The Cooking time for this recipe is very short, so prepare all the ingredients before starting to cook.


  • 340 g sirloin steak, trimmed and cut into 5mm strips
  • 1 teaspoon caster sugar
  • ¼ teaspoon ground coriander
  • ¼ ground cumin
  • 2 tablespoons dark soy sauce
  • 150g baby sweetcorn
  • 100g mangetout
  • 2 tablespoons groundnut oil
  • 1 clove of garlic, sliced
  • 1cm piece of fresh root ginger, peeled and sliced
  • 1 red pepper, deseeded and cut into strips
  • 100g chestnut mushrooms, sliced

For the sauce

  • 1 tablespoon groundnut oil
  • 1 clove of garlic, crushed
  • 1cm piece of fresh root ginger, peeled and finely grated
  • 225ml stock
  • 1 tablespoon dark soy sauce
  • 1-2 tablespoons hot chilli sauce
  • 1 tablespoon cornflour
  • 3 sections of medium egg noodles
  • 2 tablespoons sesame oil

To serve

  • 2 tablespoons coriander leaves, chopped
  • 3 spring onions, trimmed and finely chopped



  1. Place the steak in a bowl and sprinkle over the sugar, coriander, cumin and soy sauce. Stir to coat the steak.

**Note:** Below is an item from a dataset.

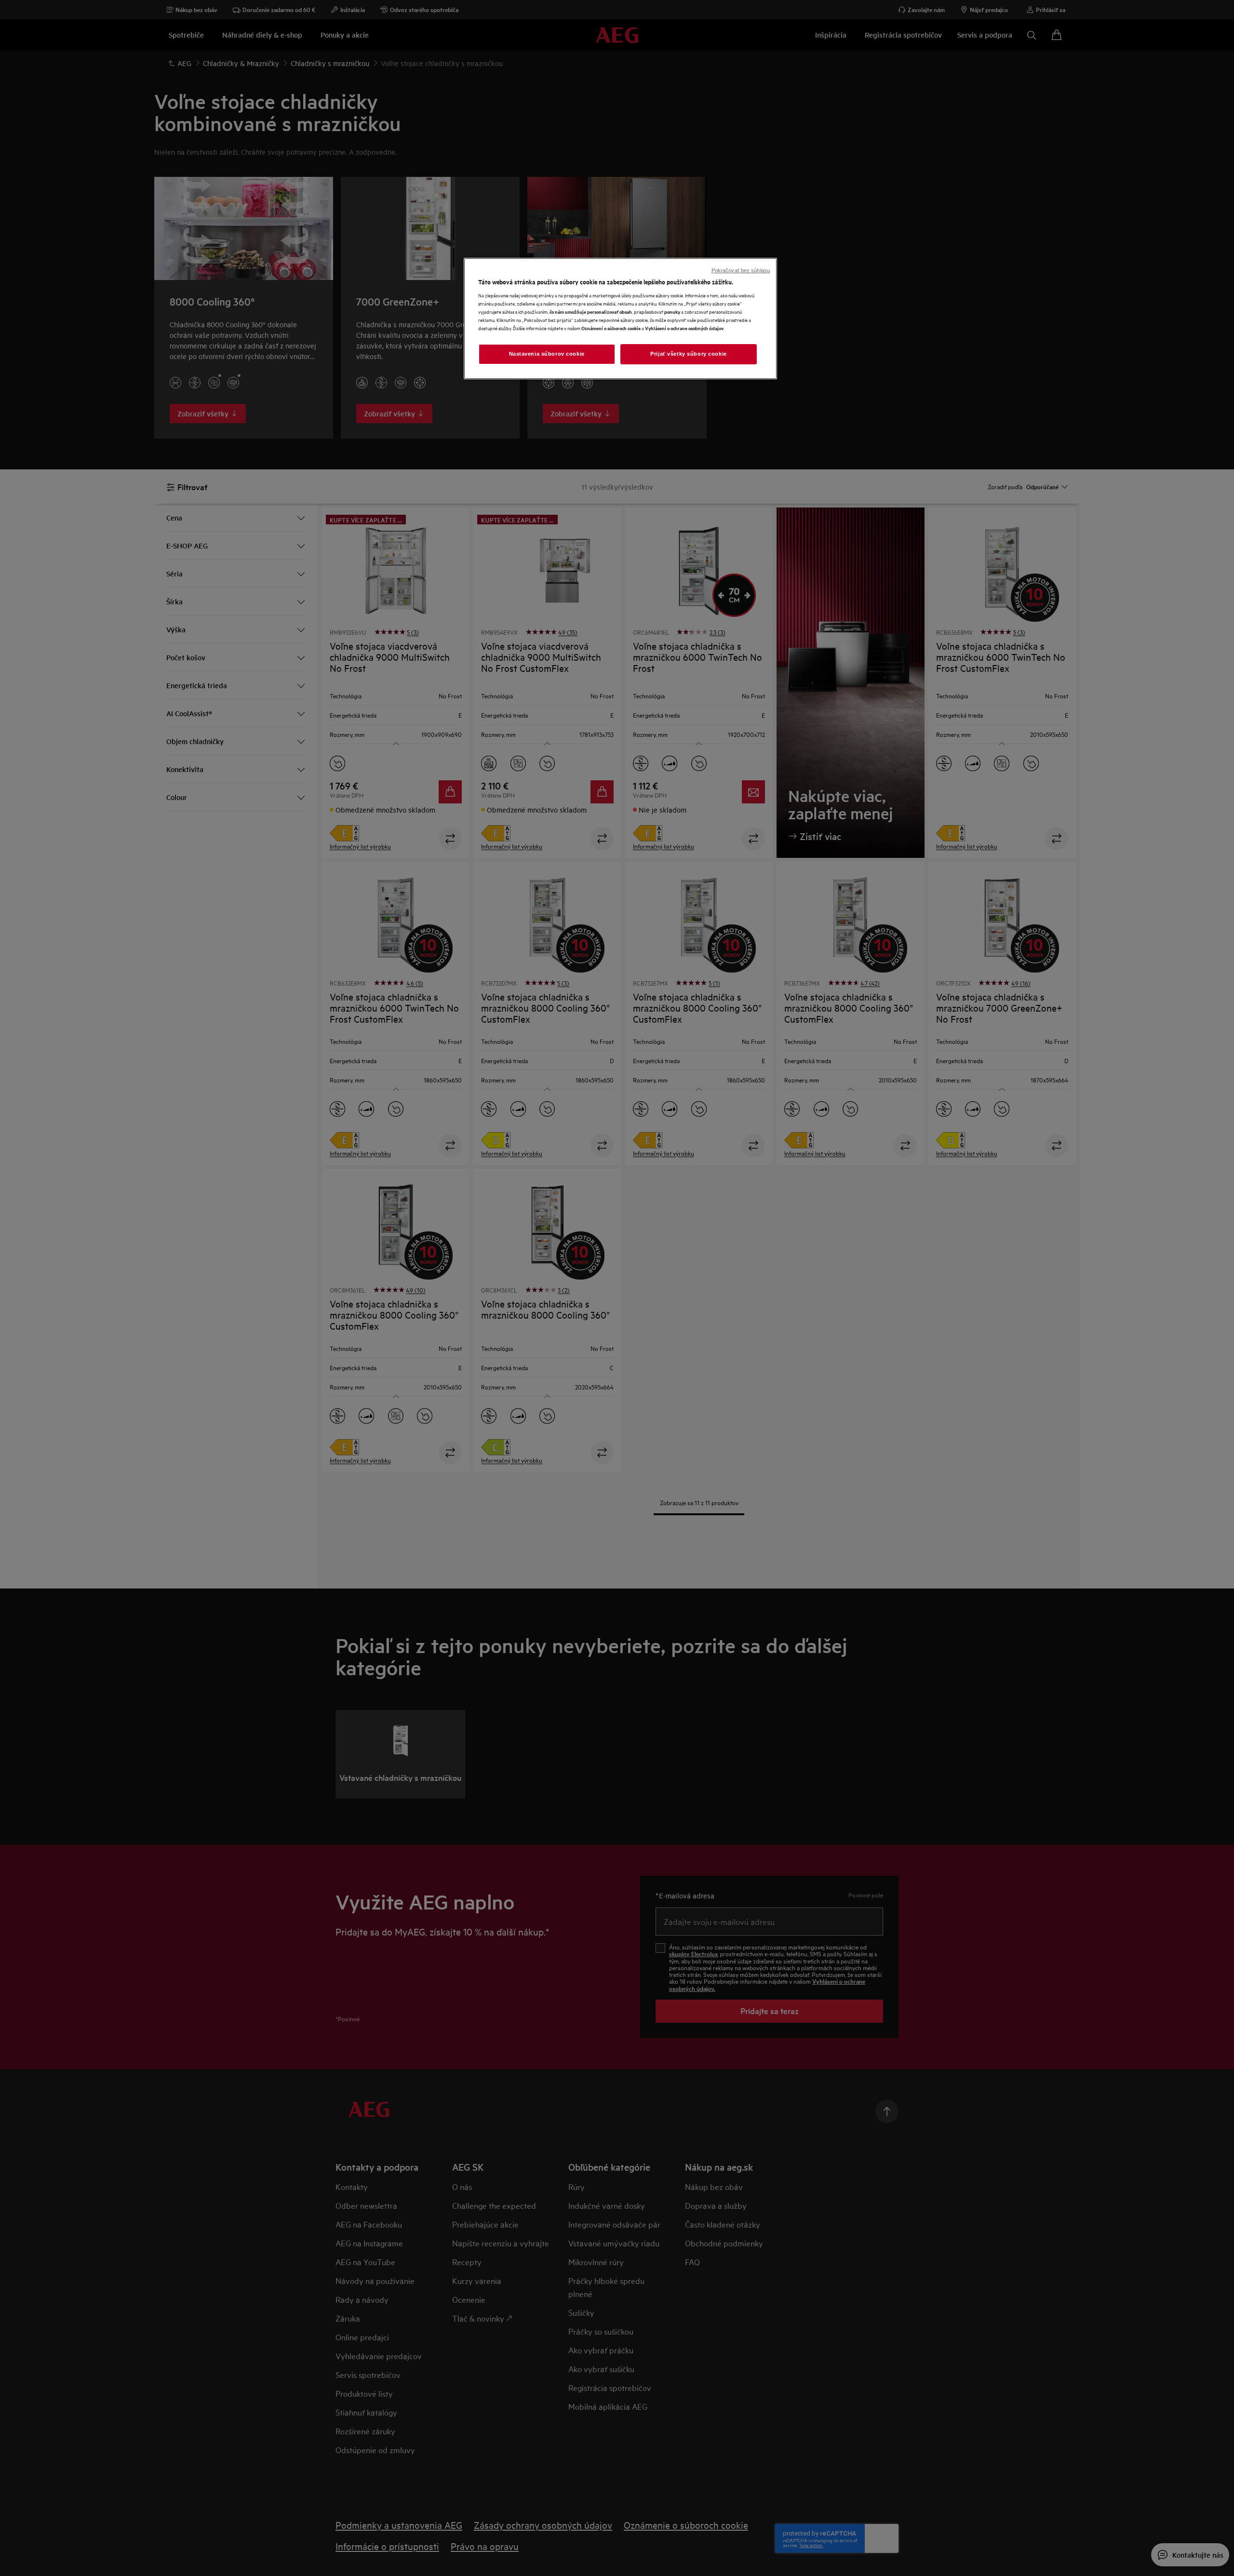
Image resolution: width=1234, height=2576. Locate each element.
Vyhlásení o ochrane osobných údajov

  2. Blanch the baby corn in boiling water then add the mangetout and cook for 30 seconds. Drain and refresh in cold water. Place on kitchen paper to dry.

  3. Heat the oil in a wok or frying pan. Add the sliced garlic and ginger, cook for 30 seconds to flavour the oil, then discard.

  4. Fry the red pepper for 1 minute, then add the mushrooms. Remove and set aside.

  5. Boil a pan of water for the noodles.

  6. Fry the steak in batches over a high heat to brown. Remove and keep warm.

  7. For the sauce, heat the oil in the wok or frying pan, add the crushed garlic and grated ginger and cook for 30 seconds.

  8. Add the beef stock, soy sauce and chilli sauce to the pan. Scrape the bottom to remove the browned bits. Mix the cornflour with 2 tablespoons cold water and pour into the stock. Boil to thicken.

  9. Return the meat and vegetables to the sauce and heat through.

  10. In the meantime, cook the noodles in the boiling water until tender, about 2 minutes. Drain the noodles and toss with the sesame oil.

  11. Place the noodles in a serving dish and top with the stir-fry. Sprinkle over the coriander and spring onions and serve.